The world of credit scores can be daunting. Whatever your credit history may be, the good news is that it’s never too late to turn things around.
What’s important is being proactive about checking your score and making a habit out of good credit best practices. Although it may take some time for your score to change, it’s important to remember this is a marathon, not a sprint. As long as you’re moving forward, you’re heading in the right direction.
What is a credit score?
In the past, there was not one formula for measuring credit scores, and as a result, many institutions created their own. As you can probably imagine, this created a lot of inconsistency and confusion.
While there are still different methods of credit score calculation, the Fair Isaac Corporation created the FICO Score, with one scale and one formula. FICO is the most widely recognized and is used by about 90% of lenders. FICO credit card scores range from 300-850 (300 being the worst, 850 the best). However, individual lenders can decide on their own what their cutoff is for risk for potential borrower (i.e. lender 1 decides 550 is its cutoff, while lender 2 is 625).
Some lenders will work without a credit card score, using things like your bill pay history and references to establish ability to pay. That said, credit score is a calculation that can summarize your ability to pay relatively simply, which is why most lenders use it as tool.
Who Decides My Score?
Three companies, or credit bureaus, have scoring systems, TransUnion, Experian, and Equifax. You may notice, after generating a credit report or two, that you have differing numbers from each bureau. Typically they are not wildly differing, but there are a few reasons why this happens.
One factor that can create different scores is the date of the report. Credit bureau 1 may be using information from 1/15, while credit bureau 2 is using 2/1, and maybe you made a huge payment on 1/23.

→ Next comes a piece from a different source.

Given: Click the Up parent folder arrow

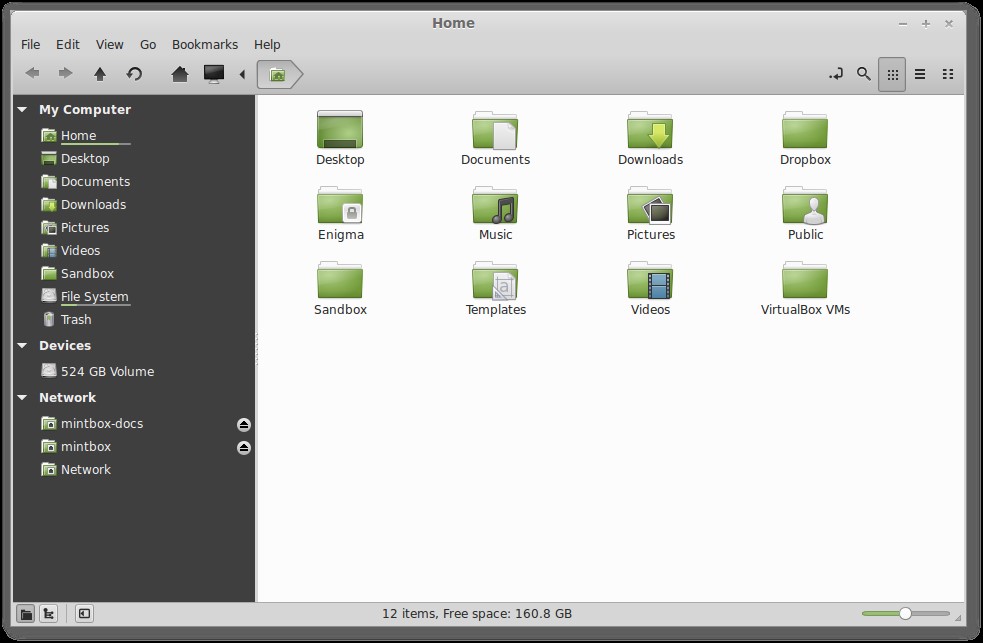Looking at the screenshot, I should point(100,74).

Another reason is the different scoring methods- although FICO is the most popular, there are still other formulas that can be used.
Finally, each bureau only has the information available that a lender decides to offer, and not all lenders report all information to the three bureaus.
It’s not uncommon to have three different scores from the three reporting bureaus, so if you find that’s the case, don’t worry. More information on the differences in reporting here: https://www.creditkarma.com/article/differentscores
Note: you are entitled to a free credit report from each of the three credit bureaus annually. You can either go to the individual websites of each bureau or see the handy ‘one stop shopping’ link below.
What Affects My Credit Score?
There are several factors that affect your credit score, some weighing more heavily than others. The top three factors are:
- Making Payments on Time
- Utilization, a.k.a. Amount Owed (the percentage of your allowed credit that you’re currently using- 10-20% is ideal).
- History of Collections/Bankruptcies.
Other factors include the amount of time you’ve had open accounts (generally, so long as you are in good standing, the longer you have had an account, the better), types of credit (credit cards, car loans, mortgage, etc), and adding new credit.
If you’re worried about past decisions in your financial history that negatively impact your score, this chart from VantageScore might put your mind at ease:
Where Do I Get a Report?
Now that you know a bit more about credit card scores, you might be wondering where to find your own. Here are three places to look into:
- Annual Credit Report https://www.annualcreditreport.com/
- Your Lender (often, when you apply for a loan or line of credit, you’ll get a free credit score. Ask us at Oak Bank how you can get yours!)
If you see an error in any of your reports, you can report it with whichever bureau(s) have the faulty information by filling out a simple form.
Your credit score doesn’t have to be a scary, mysterious number. Check your credit score regularly (checking once a month or less does not impact your score), and remember to make regular, on-time payments, keep your utilization low if you can, and stay informed about interest rates and penalties. Like anything, a bad credit score can turn around with consistency and perseverance!